Records to use
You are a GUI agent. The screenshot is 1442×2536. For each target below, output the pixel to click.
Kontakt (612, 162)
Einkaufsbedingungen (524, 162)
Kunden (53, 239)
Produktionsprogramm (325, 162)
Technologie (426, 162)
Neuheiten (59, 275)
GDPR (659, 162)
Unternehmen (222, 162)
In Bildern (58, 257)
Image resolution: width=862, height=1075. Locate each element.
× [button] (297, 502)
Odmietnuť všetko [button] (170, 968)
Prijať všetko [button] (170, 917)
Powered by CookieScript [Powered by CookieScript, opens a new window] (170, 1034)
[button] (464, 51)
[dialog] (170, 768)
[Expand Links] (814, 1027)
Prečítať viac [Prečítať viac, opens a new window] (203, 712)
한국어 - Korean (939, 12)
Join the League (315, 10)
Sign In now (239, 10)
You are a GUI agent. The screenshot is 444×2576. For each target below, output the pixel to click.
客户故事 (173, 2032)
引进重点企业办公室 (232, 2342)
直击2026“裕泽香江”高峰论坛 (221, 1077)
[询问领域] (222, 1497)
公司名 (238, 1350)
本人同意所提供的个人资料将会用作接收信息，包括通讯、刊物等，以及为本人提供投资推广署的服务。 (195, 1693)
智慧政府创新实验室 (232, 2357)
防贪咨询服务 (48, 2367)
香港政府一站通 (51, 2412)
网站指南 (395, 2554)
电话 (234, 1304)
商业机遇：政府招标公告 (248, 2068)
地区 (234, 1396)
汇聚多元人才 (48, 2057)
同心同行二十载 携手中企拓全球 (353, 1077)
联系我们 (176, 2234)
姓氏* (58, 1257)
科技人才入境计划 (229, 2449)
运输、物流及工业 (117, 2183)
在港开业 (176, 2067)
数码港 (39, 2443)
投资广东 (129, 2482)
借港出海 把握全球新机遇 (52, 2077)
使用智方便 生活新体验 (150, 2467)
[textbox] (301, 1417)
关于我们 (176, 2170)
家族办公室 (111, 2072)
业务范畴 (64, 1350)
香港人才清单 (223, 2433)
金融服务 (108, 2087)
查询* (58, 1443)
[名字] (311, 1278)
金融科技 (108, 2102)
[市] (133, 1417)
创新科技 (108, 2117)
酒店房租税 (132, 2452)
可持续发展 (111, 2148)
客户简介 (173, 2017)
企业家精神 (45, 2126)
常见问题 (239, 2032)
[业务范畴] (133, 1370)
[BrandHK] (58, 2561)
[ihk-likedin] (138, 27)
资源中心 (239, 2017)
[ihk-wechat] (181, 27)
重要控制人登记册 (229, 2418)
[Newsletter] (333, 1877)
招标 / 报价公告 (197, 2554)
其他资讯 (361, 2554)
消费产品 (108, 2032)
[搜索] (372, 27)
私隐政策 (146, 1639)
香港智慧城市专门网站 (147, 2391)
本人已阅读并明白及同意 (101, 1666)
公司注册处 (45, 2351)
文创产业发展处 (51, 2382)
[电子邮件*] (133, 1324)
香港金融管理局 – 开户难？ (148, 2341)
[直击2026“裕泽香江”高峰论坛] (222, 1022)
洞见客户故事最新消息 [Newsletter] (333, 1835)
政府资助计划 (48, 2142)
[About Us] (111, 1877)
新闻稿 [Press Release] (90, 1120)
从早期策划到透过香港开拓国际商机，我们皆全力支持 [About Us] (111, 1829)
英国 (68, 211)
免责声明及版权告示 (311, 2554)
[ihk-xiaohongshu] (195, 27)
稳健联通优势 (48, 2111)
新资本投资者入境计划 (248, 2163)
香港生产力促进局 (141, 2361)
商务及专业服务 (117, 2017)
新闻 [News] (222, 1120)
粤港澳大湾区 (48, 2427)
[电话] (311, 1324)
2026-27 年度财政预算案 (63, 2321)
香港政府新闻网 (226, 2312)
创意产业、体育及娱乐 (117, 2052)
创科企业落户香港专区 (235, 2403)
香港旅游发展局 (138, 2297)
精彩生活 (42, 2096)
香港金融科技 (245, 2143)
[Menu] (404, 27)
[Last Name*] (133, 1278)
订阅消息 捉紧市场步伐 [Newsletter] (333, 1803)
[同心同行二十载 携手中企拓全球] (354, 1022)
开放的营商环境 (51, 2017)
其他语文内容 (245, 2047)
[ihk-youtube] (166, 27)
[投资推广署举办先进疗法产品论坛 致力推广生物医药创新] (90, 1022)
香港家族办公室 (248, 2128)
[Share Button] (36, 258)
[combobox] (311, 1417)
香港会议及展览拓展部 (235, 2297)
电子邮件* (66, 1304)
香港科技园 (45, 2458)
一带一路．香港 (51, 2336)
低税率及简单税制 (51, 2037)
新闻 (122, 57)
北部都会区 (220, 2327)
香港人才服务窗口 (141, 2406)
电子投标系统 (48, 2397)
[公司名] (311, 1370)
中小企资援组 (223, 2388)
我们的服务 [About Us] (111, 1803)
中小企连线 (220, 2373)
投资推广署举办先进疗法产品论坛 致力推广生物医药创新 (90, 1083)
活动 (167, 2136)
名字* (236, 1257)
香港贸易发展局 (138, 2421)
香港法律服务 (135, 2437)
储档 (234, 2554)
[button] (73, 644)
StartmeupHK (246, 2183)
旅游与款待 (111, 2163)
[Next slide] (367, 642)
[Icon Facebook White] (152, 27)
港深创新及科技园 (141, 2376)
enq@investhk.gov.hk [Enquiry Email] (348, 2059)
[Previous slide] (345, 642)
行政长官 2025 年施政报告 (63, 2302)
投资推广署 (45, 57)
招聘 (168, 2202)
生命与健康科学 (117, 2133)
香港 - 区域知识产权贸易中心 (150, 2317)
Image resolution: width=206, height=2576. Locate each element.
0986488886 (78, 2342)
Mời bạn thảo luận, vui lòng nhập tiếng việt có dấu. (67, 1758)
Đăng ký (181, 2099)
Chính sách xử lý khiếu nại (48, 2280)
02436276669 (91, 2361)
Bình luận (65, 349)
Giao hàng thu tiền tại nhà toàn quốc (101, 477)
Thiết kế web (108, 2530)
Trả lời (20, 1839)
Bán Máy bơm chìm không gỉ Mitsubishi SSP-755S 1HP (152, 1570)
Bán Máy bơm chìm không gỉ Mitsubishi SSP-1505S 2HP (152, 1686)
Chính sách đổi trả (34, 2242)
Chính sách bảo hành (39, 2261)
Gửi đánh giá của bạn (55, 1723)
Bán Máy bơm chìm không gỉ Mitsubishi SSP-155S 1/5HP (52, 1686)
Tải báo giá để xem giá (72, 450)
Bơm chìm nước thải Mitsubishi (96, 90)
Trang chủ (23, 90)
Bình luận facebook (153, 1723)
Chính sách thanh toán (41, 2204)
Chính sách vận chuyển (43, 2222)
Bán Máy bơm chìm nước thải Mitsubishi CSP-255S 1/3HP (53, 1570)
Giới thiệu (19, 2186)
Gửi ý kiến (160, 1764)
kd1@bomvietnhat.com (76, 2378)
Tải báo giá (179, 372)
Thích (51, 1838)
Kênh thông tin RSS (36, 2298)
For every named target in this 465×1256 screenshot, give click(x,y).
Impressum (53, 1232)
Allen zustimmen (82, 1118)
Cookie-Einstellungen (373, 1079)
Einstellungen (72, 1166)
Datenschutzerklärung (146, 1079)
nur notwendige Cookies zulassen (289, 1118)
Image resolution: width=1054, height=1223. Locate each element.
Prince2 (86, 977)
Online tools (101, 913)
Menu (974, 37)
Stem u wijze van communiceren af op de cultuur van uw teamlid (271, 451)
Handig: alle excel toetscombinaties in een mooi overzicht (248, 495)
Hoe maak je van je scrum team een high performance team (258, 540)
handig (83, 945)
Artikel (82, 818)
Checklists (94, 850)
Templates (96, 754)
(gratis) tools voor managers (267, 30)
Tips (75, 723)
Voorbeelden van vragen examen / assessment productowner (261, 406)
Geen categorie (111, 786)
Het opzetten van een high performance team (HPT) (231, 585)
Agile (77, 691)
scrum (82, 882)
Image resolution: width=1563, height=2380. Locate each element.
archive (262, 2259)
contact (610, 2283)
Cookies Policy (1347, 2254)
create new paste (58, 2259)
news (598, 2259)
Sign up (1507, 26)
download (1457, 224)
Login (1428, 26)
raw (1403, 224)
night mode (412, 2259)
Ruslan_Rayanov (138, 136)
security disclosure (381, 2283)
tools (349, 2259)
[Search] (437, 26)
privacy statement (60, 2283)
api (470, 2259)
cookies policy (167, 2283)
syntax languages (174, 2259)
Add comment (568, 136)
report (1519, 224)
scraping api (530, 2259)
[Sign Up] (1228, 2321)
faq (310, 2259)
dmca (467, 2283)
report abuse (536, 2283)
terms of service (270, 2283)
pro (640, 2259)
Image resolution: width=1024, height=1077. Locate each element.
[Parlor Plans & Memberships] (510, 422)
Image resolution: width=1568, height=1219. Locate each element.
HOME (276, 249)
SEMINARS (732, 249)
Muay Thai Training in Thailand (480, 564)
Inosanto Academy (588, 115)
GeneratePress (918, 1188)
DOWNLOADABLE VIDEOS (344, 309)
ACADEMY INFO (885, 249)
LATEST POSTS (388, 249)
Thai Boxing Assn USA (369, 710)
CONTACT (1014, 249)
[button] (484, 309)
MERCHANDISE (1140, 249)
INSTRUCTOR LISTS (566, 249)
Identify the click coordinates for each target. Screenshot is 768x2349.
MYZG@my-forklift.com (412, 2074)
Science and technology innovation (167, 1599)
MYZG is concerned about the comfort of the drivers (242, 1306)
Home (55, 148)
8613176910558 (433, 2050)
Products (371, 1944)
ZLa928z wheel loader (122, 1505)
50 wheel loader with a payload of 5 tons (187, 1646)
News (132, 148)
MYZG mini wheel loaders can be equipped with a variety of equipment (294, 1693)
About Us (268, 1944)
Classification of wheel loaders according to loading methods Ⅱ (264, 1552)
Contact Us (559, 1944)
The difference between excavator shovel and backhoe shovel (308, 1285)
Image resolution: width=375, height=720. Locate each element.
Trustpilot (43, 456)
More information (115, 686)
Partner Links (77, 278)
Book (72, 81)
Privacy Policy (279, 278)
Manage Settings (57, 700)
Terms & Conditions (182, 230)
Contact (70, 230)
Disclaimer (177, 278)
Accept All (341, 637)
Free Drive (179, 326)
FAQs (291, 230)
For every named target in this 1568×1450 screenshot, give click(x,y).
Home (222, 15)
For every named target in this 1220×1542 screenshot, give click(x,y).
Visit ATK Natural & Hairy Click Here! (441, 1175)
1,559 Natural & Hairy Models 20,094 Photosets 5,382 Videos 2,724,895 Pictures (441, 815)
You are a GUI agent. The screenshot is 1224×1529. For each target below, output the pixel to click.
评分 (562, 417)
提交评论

Task details
Set down again, character for character, the rows above between the one holding "香港 - 区域知识产权贸易中心 (150, 2317)" and the one holding "Bán Máy bơm chìm không gỉ Mitsubishi SSP-755S", inclusive.

Written response
香港 - 区域知识产权贸易中心 (150, 2317)
Image resolution: width=206, height=2576. Locate each element.
0986488886 (78, 2342)
Mời bạn thảo luận, vui lòng nhập tiếng việt có dấu. (67, 1758)
Đăng ký (181, 2099)
Chính sách xử lý khiếu nại (48, 2280)
02436276669 (91, 2361)
Bình luận (65, 349)
Giao hàng thu tiền tại nhà toàn quốc (101, 477)
Thiết kế web (108, 2530)
Trả lời (20, 1839)
Bán Máy bơm chìm không gỉ Mitsubishi SSP-755S 1HP (152, 1570)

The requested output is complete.